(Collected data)
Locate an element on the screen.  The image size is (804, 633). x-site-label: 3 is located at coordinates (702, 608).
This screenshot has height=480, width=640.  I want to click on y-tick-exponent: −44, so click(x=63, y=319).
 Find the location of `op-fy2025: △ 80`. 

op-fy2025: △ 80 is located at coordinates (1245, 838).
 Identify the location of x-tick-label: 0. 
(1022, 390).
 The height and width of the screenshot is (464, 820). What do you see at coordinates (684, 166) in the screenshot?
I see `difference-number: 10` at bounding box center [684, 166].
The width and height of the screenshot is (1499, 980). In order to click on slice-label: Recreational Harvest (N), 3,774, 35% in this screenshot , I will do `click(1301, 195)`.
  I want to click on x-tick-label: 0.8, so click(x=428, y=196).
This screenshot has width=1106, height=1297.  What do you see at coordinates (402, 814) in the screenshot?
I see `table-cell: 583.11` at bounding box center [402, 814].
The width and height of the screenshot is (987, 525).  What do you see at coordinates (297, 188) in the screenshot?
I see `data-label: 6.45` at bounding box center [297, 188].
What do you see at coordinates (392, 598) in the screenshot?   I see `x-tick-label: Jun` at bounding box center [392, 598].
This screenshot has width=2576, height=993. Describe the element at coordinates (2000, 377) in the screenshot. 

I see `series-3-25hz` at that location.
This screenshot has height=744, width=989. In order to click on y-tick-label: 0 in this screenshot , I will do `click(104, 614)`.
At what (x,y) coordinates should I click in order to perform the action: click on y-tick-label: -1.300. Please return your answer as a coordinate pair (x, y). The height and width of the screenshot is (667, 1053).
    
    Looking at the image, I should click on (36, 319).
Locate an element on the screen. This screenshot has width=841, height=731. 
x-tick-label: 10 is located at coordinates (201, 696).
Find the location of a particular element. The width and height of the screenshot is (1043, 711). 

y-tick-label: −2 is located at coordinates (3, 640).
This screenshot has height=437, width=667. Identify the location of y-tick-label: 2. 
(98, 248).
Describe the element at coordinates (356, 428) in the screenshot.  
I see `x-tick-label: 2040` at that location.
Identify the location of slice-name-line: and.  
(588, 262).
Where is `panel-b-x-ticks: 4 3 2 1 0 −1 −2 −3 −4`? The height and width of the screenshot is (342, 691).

**ACTIVITY**
Count the lines in the entries above that contain the string "Identify", matching case exactly. Give only the number.

**OUTPUT FOR THIS EXERCISE**
3